The Malta Independent 17 August 2022, Wednesday

TMID Editorial: The e-scooter nightmare

Friday, 24 June 2022, 07:57 Last update: about 3 months ago

We have been told that the police and wardens issued 4,702 fines related to e-scooters in 2021.

One third of the contraventions, 1,491, were for causing an obstruction of inconvenience to the public, another 1,291 were for parking on the pavement, while another 724 were issued for obstructing free passage. There were 646 fines for parking on a yellow line while 84 were booked for riding the scooter on footpath or a promenade.

ADVERTISEMENT

It is not a surprise that nearly half if the fines were issued in Sliema and St Julian’s.

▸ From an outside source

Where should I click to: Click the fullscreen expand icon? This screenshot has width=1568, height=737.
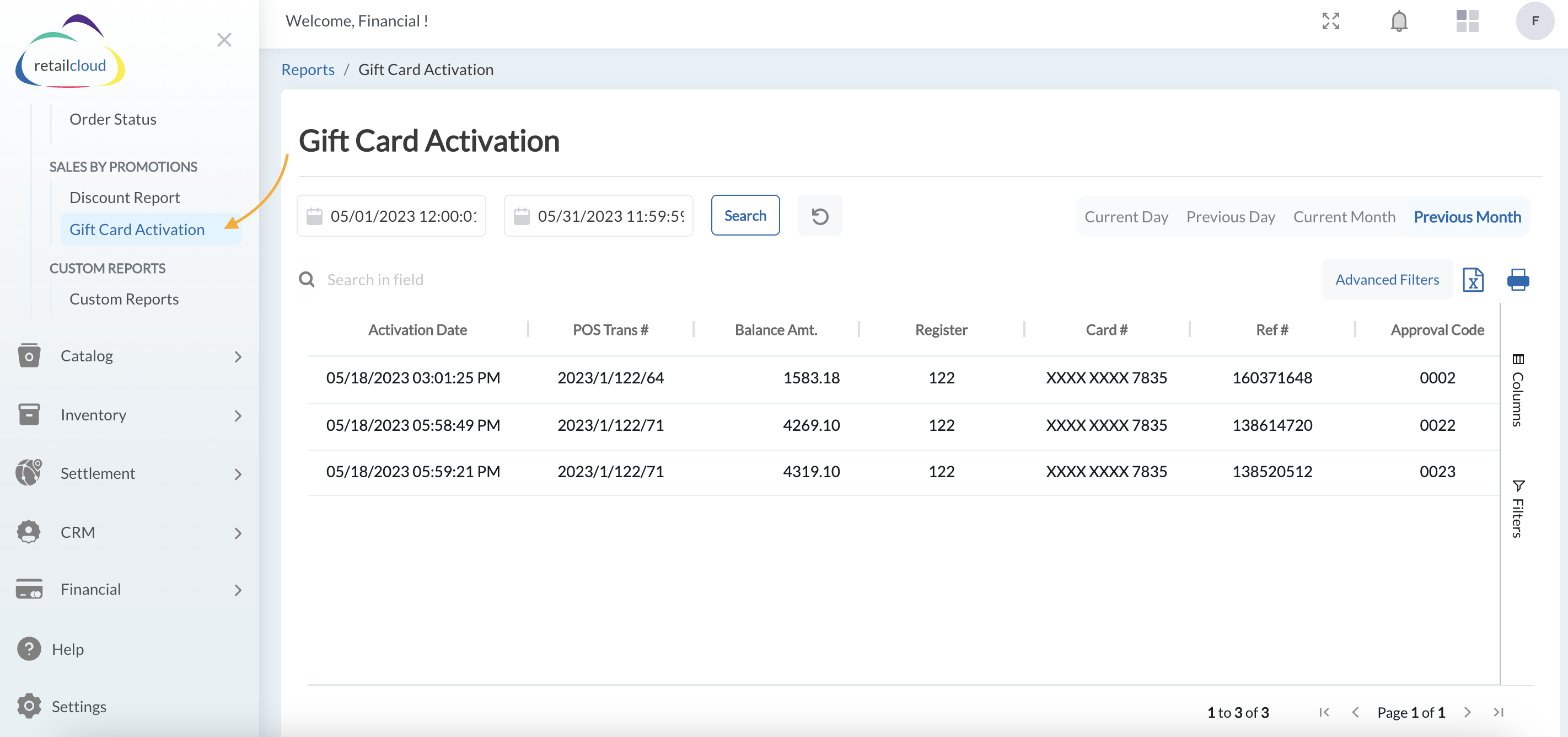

This is where they are used the most.

Are they too little? Or are they too many?

We do not know. What is sure is that, every day that passes, these e-scooters are becoming more of a nuisance to drivers and pedestrians and, worse, more of a danger.

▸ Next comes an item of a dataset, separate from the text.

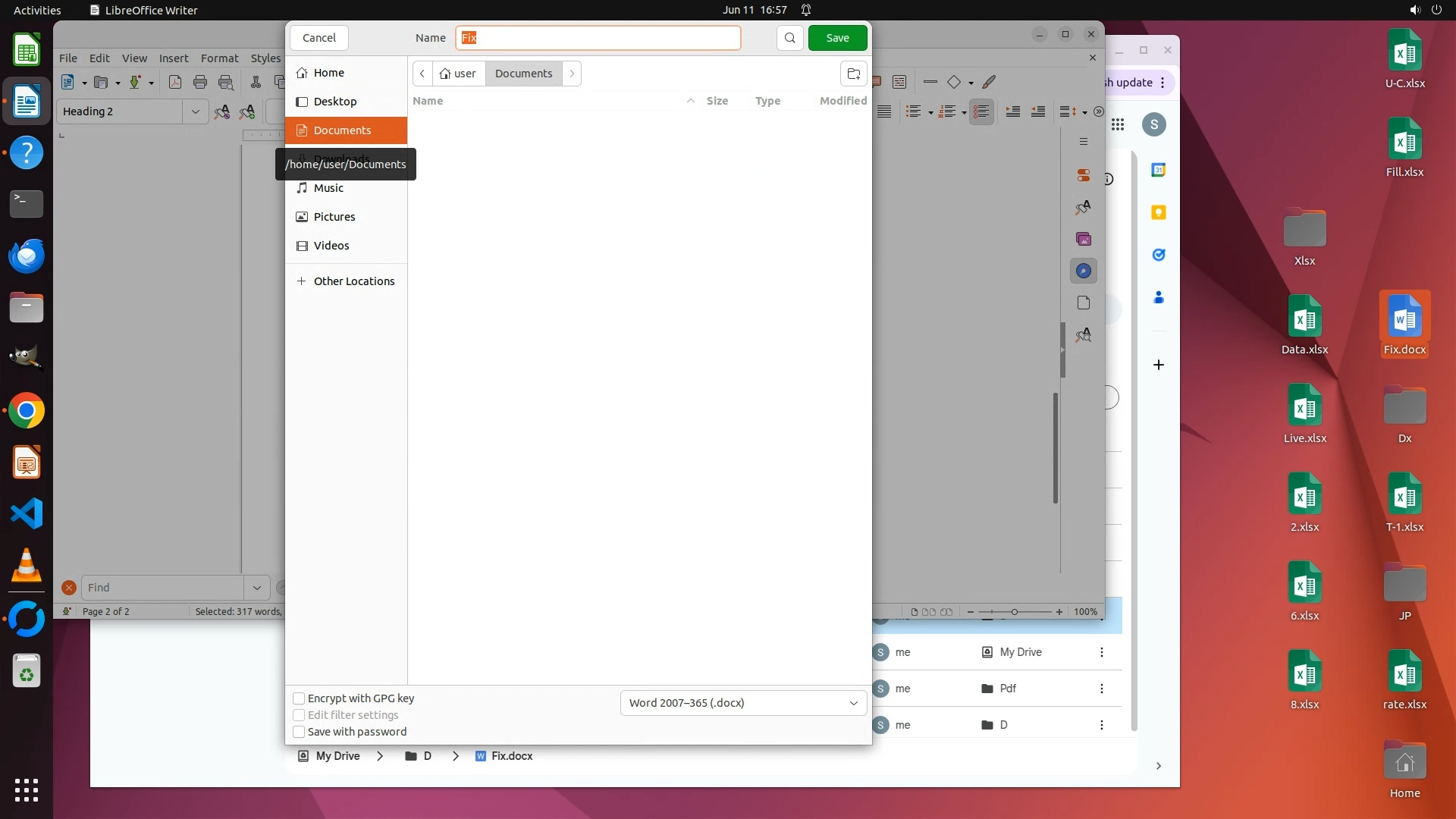
Task: Create a new folder using the folder icon
Action: [853, 74]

Let’s start with the nuisance.

They are left on pavements, blocking access to pedestrians, in particular to people with mobility problems and mothers/fathers with pushchairs. We have seen some of these literally risk stepping onto the road as cars are driven by to be able to manoeuvre around these scooters and proceed with their journey.

They are left parked right next to cars, making it impossible for the driver to leave unless these e-scooters are lifted out of the way. They are also parked in front of garages and doorsteps, again blocking access.

Another nuisance is that more often than not drivers cannot overtake them in the narrower roads, the single lane stretches, or the one-way streets where there are cars parked on one side of the road. This inevitably slows down traffic – and causes congestion.

Then there is the danger they cause, to the riders but also to other road users.

How many times have we seen riders zigzagging along the carriageway? How many times have we seen them riding against the traffic? How many times have we seen them not stopping at red lights or turning a corner into a main road without looking? How many times have we seen riders on scooters with headphones in their ears, oblivious to what is happening around them?

From the information given in Parliament, it does not look like the police and wardens have booked too many riders for causing a danger – and yet, apart from fining them for obstruction, these riders should also be booked for not obeying the most basic traffic rules. Many of them do not, and since e-scooters have no licence plate, wardens and police officers are limited in the action then can take.

They have become a nightmare, and an unregulated one at that. For one thing, why aren’t riders obliged to wear a helmet to protect themselves as motorcyclists do? Are we going to wait for the first fatality to do something about it?